# 39. Job Search VII: A McCall Worker Q-Learns¶

## 39.1. Overview¶

This lecture illustrates a powerful machine learning technique called Q-learning.

[SB18] presents Q-learning and a variety of other statistical learning procedures.

The Q-learning algorithm combines ideas from

dynamic programming

a recursive version of least squares known as

**temporal difference learning**

This lecture applies a Q-learning algorithm to the situation faced by a McCall worker.

Relative to the dynamic programming formulation of the McCall worker model that we studied in quantecon lecture, a Q-learning algorithm gives the worker less knowledge about

the random process that generates a sequence of wages

the reward function that tells consequences of accepting or rejecting a job

The Q-learning algorithm invokes a statistical learning model to learn about these things.

Statistical learning often comes down to some version of least squares, and it will here too.

Any time we say *statistical learning*, we have to say what object is being learned.

For Q-learning, the object that is learned is not quite the **value function** that is a focus
of dynamic programming, but it is something that is closely affiliated with it.

In the finite-action, finite state context studied in this lecture, the object to be learned statistical is a Q-table, an instance of a Q-function for finite sets.

Sometimes a Q-function or Q-table is called a quality-function or quality-table.
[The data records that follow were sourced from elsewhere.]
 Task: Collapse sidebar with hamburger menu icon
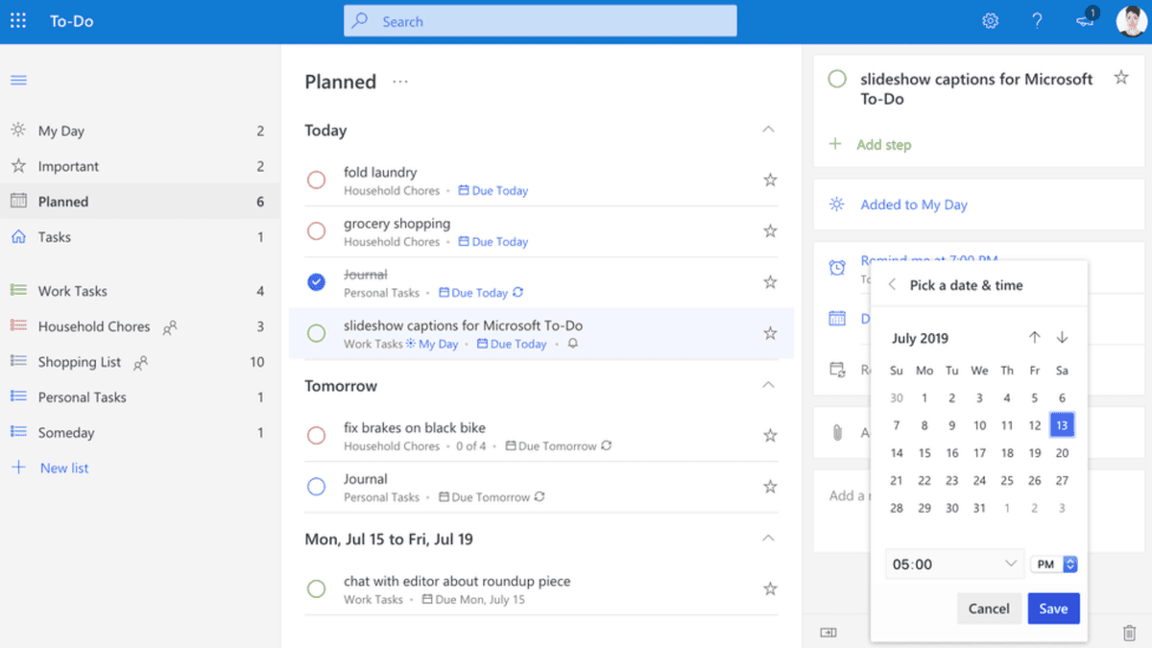pyautogui.click(x=18, y=80)
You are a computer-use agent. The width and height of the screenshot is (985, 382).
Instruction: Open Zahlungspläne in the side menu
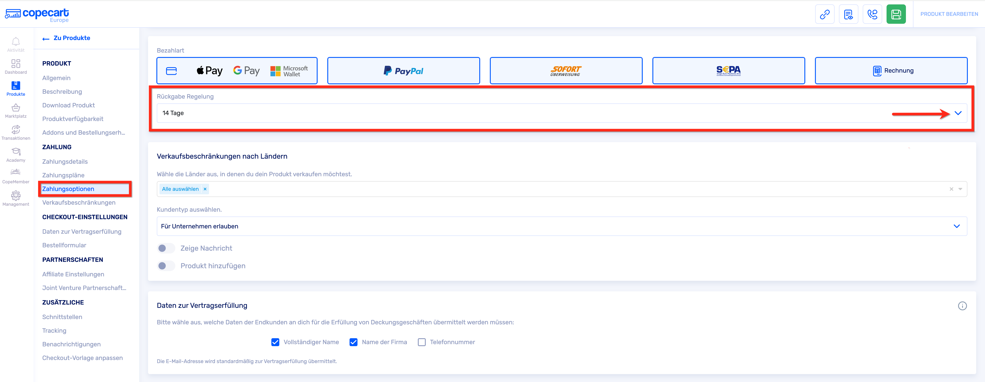point(63,175)
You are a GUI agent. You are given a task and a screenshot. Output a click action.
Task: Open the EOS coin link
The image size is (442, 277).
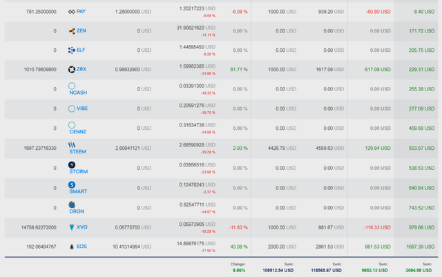(x=81, y=247)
The rows and columns of a Q-table correspond to possible states that an agent might encounter, and possible actions that he can take in each state.

An equation that resembles a Bellman equation plays an important role in the algorithm.

It differs from the Bellman equation for the McCall model that we have seen in this quantecon lecture

In this lecture, we’ll learn a little about

the

**Q-function**or**quality function**that is affiliated with any Markov decision problem whose optimal value function satisfies a Bellman equation**temporal difference learning**, a key component of a Q-learning algorithm

As usual, let’s import some Python modules.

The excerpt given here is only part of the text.